Your goal
Copy out the stretch of the tennis memoir from "At the age of" through "source of embarrassment.", renaming "baseline judge" as "line judge" wherever it occurs.

I was forever dreaming…dreaming of one day being Chris Evert (super-glam/cool) or British hope Sue Barker. As it happened, I had a good eye for a tennis ball but was never lithe of limb so those dreams were of the pipe variety, however much I loved lugging that net and heavy gut-stringed wooden rackets out of that dusty hut in Cornwall. By the time I was a teenager the court in Praze was cracked from years of use and sunshine, its heyday past.
At the age of 14, tennis star Bjorn Borg was my pin-up. And then my moment of mortification came. Dad, who was ordained in the church of England but whose primary job was in human rights, was the baseline judge for an Iliē Nastase match. Nastase kept foot-faulting during his serve; Dad kept calling it. Eventually, infuriated, Nastase grabbed a chair, positioned it next to Dad, sat down and said, ‘Who do think you are? God?’ To which Dad replied: ‘No, but I do know him.’ The moment (photo and verbal exchange) was captured by The Times – my memory is that it was on the front page, with front-page mortification to match. I was in my early teens: the age where parents are an eternal source of embarrassment.
UPDATE: see Mark Diacono’s comment and link below. My brilliant friend has found a picture of the Nastase/Michael Bourdeaux moment in the Getty archive. Now I’m on a mission to track down the feature itself in The Times.
After my Cornish gran retired from the LTA and Dad retired from umpiring (both a long time ago now), the days of going to Wimbledon regularly more or less ceased, but the tournament – in its final throes this week – retains a magnetic pull. Tennis, for me, will forever be associated with being sent to pick peas from the tangled veg patch around the long-ago-bulldozed tennis court in Praze-an-Beeble, and with paper bags of Kentish cherries, rustling and warm, pulled from the Tardis handbag.

Records contained in a dataset:
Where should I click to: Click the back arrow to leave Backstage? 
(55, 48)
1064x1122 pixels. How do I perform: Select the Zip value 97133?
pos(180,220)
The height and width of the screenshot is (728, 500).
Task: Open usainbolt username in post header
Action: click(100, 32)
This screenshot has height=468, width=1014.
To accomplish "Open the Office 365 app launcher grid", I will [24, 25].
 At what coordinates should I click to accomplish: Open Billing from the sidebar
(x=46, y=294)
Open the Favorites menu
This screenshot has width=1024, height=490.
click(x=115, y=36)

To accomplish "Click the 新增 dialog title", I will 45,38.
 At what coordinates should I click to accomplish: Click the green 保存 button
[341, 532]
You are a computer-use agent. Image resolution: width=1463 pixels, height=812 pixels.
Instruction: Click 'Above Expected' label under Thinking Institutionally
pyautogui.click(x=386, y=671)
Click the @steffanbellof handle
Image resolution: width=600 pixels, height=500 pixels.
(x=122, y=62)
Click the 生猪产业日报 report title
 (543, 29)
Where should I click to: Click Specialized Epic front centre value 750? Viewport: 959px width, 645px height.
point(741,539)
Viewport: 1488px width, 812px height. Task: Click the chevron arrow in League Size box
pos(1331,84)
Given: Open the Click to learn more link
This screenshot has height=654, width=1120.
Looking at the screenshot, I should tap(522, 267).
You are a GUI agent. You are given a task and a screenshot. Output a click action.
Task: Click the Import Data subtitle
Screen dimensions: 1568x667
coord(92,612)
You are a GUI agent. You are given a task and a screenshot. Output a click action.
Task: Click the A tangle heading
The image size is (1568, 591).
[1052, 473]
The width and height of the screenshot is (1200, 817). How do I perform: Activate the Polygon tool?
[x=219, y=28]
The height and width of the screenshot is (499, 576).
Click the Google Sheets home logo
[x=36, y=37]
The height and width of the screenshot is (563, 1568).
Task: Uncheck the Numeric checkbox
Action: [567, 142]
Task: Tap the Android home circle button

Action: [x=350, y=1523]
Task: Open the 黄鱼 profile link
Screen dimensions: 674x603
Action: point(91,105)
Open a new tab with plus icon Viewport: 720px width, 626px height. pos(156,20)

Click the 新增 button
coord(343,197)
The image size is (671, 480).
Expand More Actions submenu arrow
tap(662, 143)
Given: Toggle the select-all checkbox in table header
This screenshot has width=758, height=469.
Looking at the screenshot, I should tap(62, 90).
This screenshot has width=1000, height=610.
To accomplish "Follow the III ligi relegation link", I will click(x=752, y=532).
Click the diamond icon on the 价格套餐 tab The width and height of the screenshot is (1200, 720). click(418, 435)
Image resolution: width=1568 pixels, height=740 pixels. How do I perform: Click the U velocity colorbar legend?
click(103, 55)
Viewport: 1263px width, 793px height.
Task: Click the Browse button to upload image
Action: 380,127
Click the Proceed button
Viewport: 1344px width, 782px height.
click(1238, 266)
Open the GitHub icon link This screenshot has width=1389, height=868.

Result
At the age of 14, tennis star Bjorn Borg was my pin-up. And then my moment of mortification came. Dad, who was ordained in the church of England but whose primary job was in human rights, was the line judge for an Iliē Nastase match. Nastase kept foot-faulting during his serve; Dad kept calling it. Eventually, infuriated, Nastase grabbed a chair, positioned it next to Dad, sat down and said, ‘Who do think you are? God?’ To which Dad replied: ‘No, but I do know him.’ The moment (photo and verbal exchange) was captured by The Times – my memory is that it was on the front page, with front-page mortification to match. I was in my early teens: the age where parents are an eternal source of embarrassment.